- PROBLEM TO WORK ON:
Copy all of the material below line for line, with no changes.
RECORDS SHOWN Start Marker
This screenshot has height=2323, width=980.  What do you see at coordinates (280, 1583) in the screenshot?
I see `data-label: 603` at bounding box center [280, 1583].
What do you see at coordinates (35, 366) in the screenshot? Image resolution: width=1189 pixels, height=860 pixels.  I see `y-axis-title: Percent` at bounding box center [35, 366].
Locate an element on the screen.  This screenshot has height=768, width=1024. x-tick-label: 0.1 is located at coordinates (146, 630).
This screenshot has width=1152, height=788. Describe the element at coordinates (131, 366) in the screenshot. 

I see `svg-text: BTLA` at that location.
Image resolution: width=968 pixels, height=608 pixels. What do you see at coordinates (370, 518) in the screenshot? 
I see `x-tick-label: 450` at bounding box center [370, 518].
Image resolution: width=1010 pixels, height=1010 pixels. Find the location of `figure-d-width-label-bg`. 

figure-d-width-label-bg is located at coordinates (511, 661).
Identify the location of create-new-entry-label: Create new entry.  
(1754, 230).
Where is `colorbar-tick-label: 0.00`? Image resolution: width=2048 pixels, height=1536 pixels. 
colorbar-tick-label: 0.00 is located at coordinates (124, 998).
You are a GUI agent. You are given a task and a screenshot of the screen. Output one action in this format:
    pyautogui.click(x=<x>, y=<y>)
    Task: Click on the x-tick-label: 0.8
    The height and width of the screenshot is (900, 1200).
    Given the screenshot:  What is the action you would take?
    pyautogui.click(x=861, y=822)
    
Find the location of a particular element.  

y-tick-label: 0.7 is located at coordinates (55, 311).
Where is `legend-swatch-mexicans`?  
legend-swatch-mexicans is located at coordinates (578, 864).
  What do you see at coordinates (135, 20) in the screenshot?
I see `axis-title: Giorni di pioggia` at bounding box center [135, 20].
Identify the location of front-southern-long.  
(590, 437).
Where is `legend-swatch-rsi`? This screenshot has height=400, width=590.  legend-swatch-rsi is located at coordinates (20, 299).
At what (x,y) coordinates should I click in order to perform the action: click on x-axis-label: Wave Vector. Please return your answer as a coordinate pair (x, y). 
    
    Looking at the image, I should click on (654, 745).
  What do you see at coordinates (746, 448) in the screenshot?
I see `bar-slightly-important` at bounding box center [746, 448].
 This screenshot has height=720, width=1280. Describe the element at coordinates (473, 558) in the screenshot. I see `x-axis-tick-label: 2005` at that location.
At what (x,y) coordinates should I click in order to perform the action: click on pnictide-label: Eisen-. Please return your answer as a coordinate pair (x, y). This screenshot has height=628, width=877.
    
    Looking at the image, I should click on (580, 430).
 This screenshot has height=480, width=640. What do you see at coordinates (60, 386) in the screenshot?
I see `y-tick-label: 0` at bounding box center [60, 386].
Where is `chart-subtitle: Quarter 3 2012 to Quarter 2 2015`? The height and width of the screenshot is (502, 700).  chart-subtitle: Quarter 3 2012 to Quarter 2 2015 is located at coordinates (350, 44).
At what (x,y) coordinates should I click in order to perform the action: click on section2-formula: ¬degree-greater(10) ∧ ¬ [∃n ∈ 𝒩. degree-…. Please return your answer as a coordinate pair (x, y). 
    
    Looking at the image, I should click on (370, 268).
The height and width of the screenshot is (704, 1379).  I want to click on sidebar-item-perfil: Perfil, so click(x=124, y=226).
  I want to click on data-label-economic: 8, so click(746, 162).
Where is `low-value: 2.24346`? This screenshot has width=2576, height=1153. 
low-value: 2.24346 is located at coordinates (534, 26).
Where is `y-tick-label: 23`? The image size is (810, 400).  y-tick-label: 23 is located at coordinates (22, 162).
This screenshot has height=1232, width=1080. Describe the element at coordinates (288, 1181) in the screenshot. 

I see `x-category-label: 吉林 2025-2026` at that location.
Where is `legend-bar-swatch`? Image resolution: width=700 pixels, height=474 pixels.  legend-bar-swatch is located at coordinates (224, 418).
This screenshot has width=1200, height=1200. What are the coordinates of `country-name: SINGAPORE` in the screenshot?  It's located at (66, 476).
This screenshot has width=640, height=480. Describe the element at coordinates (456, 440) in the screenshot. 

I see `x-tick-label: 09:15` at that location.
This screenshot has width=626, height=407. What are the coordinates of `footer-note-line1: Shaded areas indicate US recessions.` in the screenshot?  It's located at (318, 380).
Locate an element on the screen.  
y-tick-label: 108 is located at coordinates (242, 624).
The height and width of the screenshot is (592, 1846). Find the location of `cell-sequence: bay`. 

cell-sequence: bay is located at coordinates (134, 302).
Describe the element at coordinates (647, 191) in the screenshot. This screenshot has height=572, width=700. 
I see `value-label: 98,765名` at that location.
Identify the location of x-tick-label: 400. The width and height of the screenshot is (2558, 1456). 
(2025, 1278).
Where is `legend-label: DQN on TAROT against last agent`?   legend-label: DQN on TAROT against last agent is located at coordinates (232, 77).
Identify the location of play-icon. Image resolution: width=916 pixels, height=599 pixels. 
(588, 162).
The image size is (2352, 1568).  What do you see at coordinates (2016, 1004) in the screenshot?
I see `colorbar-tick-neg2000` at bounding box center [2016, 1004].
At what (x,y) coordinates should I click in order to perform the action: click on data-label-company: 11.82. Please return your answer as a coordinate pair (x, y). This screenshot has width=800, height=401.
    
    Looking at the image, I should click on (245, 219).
RECORDS SHOWN End Marker
- WRITTEN ANSWER:
This screenshot has height=2323, width=980.  What do you see at coordinates (280, 1583) in the screenshot?
I see `data-label: 603` at bounding box center [280, 1583].
What do you see at coordinates (35, 366) in the screenshot? Image resolution: width=1189 pixels, height=860 pixels.  I see `y-axis-title: Percent` at bounding box center [35, 366].
Locate an element on the screen.  This screenshot has height=768, width=1024. x-tick-label: 0.1 is located at coordinates (146, 630).
This screenshot has width=1152, height=788. Describe the element at coordinates (131, 366) in the screenshot. 

I see `svg-text: BTLA` at that location.
Image resolution: width=968 pixels, height=608 pixels. What do you see at coordinates (370, 518) in the screenshot? 
I see `x-tick-label: 450` at bounding box center [370, 518].
Image resolution: width=1010 pixels, height=1010 pixels. Find the location of `figure-d-width-label-bg`. 

figure-d-width-label-bg is located at coordinates (511, 661).
Identify the location of create-new-entry-label: Create new entry.  
(1754, 230).
Where is `colorbar-tick-label: 0.00`? Image resolution: width=2048 pixels, height=1536 pixels. 
colorbar-tick-label: 0.00 is located at coordinates (124, 998).
You are a GUI agent. You are given a task and a screenshot of the screen. Output one action in this format:
    pyautogui.click(x=<x>, y=<y>)
    Task: Click on the x-tick-label: 0.8
    The height and width of the screenshot is (900, 1200).
    Given the screenshot:  What is the action you would take?
    pyautogui.click(x=861, y=822)
    
Find the location of a particular element.  

y-tick-label: 0.7 is located at coordinates (55, 311).
Where is `legend-swatch-mexicans`?  
legend-swatch-mexicans is located at coordinates (578, 864).
  What do you see at coordinates (135, 20) in the screenshot?
I see `axis-title: Giorni di pioggia` at bounding box center [135, 20].
Identify the location of front-southern-long.  
(590, 437).
Where is `legend-swatch-rsi`? This screenshot has height=400, width=590.  legend-swatch-rsi is located at coordinates (20, 299).
At what (x,y) coordinates should I click in order to perform the action: click on x-axis-label: Wave Vector. Please return your answer as a coordinate pair (x, y). 
    
    Looking at the image, I should click on (654, 745).
  What do you see at coordinates (746, 448) in the screenshot?
I see `bar-slightly-important` at bounding box center [746, 448].
 This screenshot has height=720, width=1280. Describe the element at coordinates (473, 558) in the screenshot. I see `x-axis-tick-label: 2005` at that location.
At what (x,y) coordinates should I click in order to perform the action: click on pnictide-label: Eisen-. Please return your answer as a coordinate pair (x, y). This screenshot has height=628, width=877.
    
    Looking at the image, I should click on (580, 430).
 This screenshot has height=480, width=640. What do you see at coordinates (60, 386) in the screenshot?
I see `y-tick-label: 0` at bounding box center [60, 386].
Where is `chart-subtitle: Quarter 3 2012 to Quarter 2 2015`? The height and width of the screenshot is (502, 700).  chart-subtitle: Quarter 3 2012 to Quarter 2 2015 is located at coordinates (350, 44).
At what (x,y) coordinates should I click in order to perform the action: click on section2-formula: ¬degree-greater(10) ∧ ¬ [∃n ∈ 𝒩. degree-…. Please return your answer as a coordinate pair (x, y). 
    
    Looking at the image, I should click on (370, 268).
The height and width of the screenshot is (704, 1379).  I want to click on sidebar-item-perfil: Perfil, so click(x=124, y=226).
  I want to click on data-label-economic: 8, so click(746, 162).
Where is `low-value: 2.24346`? This screenshot has width=2576, height=1153. 
low-value: 2.24346 is located at coordinates (534, 26).
Where is `y-tick-label: 23`? The image size is (810, 400).  y-tick-label: 23 is located at coordinates (22, 162).
This screenshot has height=1232, width=1080. Describe the element at coordinates (288, 1181) in the screenshot. 

I see `x-category-label: 吉林 2025-2026` at that location.
Where is `legend-bar-swatch`? Image resolution: width=700 pixels, height=474 pixels.  legend-bar-swatch is located at coordinates (224, 418).
This screenshot has width=1200, height=1200. What are the coordinates of `country-name: SINGAPORE` in the screenshot?  It's located at (66, 476).
This screenshot has width=640, height=480. Describe the element at coordinates (456, 440) in the screenshot. 

I see `x-tick-label: 09:15` at that location.
This screenshot has width=626, height=407. What are the coordinates of `footer-note-line1: Shaded areas indicate US recessions.` in the screenshot?  It's located at (318, 380).
Locate an element on the screen.  
y-tick-label: 108 is located at coordinates (242, 624).
The height and width of the screenshot is (592, 1846). Find the location of `cell-sequence: bay`. 

cell-sequence: bay is located at coordinates (134, 302).
Describe the element at coordinates (647, 191) in the screenshot. This screenshot has height=572, width=700. 
I see `value-label: 98,765名` at that location.
Identify the location of x-tick-label: 400. The width and height of the screenshot is (2558, 1456). 
(2025, 1278).
Where is `legend-label: DQN on TAROT against last agent`?   legend-label: DQN on TAROT against last agent is located at coordinates (232, 77).
Identify the location of play-icon. Image resolution: width=916 pixels, height=599 pixels. 
(588, 162).
The image size is (2352, 1568).  What do you see at coordinates (2016, 1004) in the screenshot?
I see `colorbar-tick-neg2000` at bounding box center [2016, 1004].
At what (x,y) coordinates should I click in order to perform the action: click on data-label-company: 11.82. Please return your answer as a coordinate pair (x, y). This screenshot has width=800, height=401.
    
    Looking at the image, I should click on (245, 219).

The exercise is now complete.